• [What you have to do]: Scan the entries below and return each line that contains "Customer".

(Dataset entries)
******************************
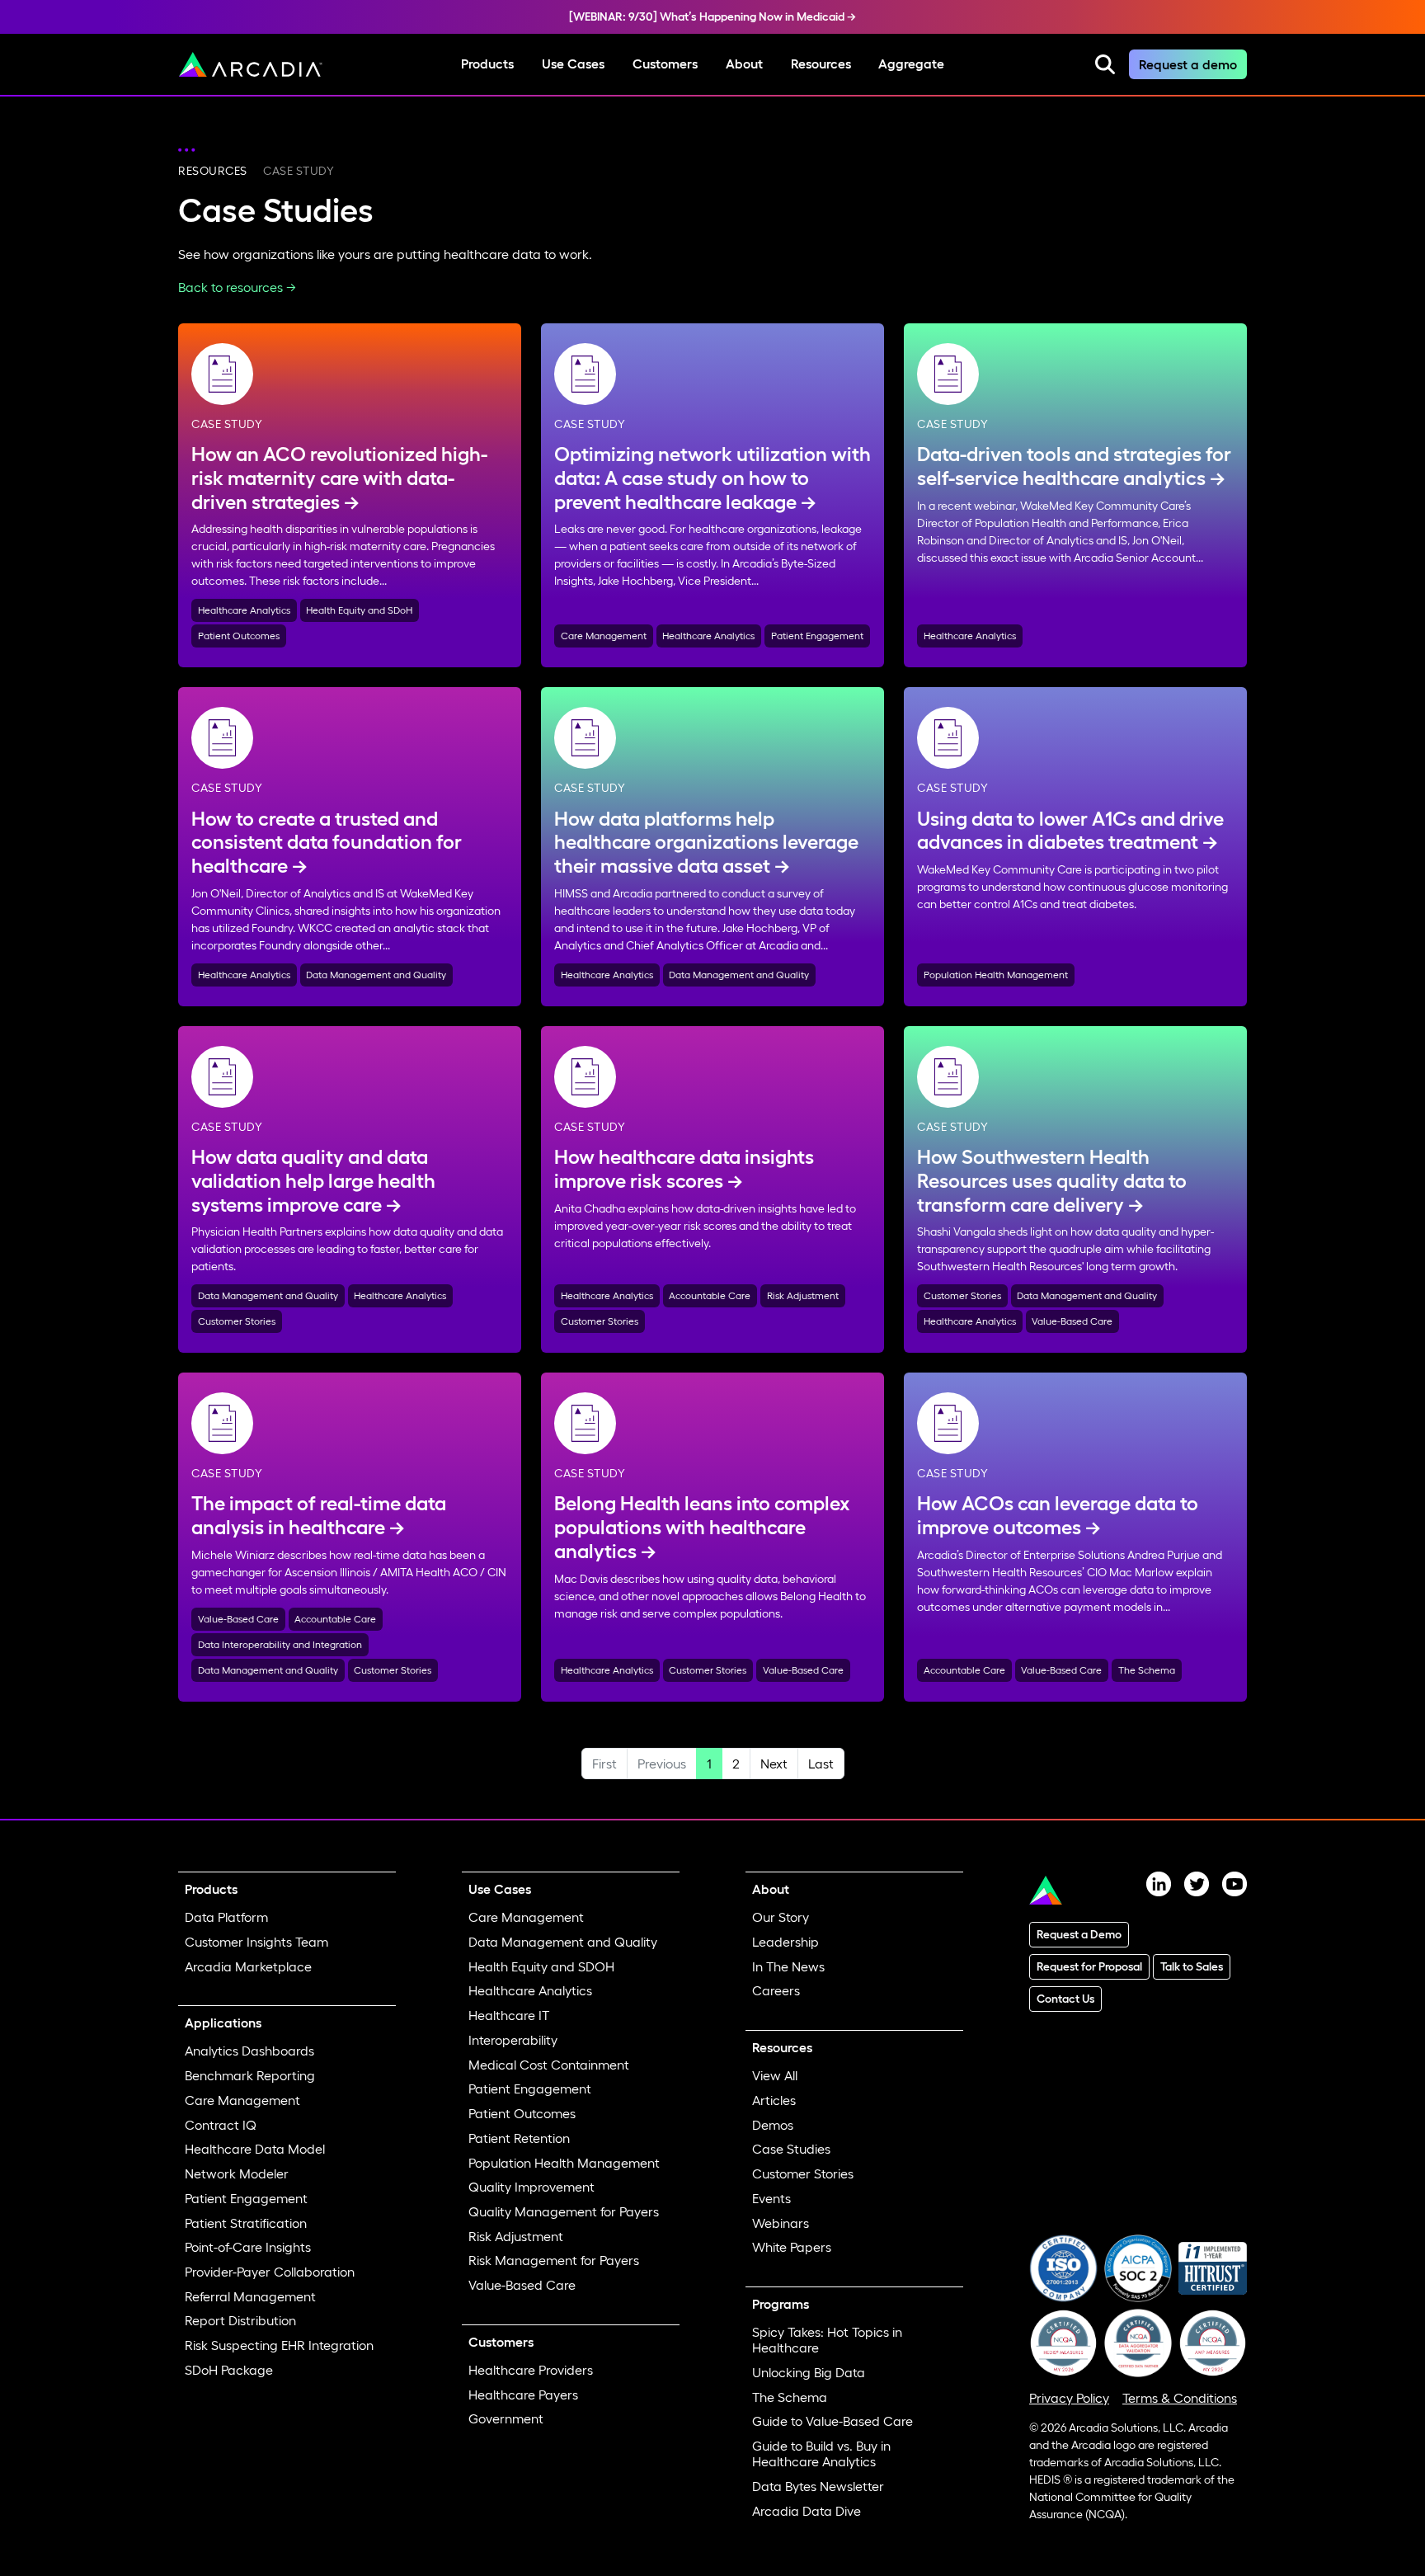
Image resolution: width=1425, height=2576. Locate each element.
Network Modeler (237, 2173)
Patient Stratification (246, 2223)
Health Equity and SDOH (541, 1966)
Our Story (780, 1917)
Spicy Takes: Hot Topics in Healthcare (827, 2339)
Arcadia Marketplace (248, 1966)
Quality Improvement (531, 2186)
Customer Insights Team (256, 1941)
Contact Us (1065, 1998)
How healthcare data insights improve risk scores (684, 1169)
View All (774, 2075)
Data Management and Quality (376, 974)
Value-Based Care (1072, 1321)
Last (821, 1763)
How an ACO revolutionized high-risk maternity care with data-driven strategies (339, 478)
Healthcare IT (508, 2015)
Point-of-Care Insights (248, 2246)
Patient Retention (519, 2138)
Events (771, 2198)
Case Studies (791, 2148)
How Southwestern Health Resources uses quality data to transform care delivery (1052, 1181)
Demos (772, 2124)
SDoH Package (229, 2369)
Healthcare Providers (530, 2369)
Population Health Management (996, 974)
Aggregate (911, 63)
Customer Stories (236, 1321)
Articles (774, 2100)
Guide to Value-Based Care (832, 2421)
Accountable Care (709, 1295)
******************************
• [Task output]:
Customer Insights Team (256, 1941)
Customer Stories (236, 1321)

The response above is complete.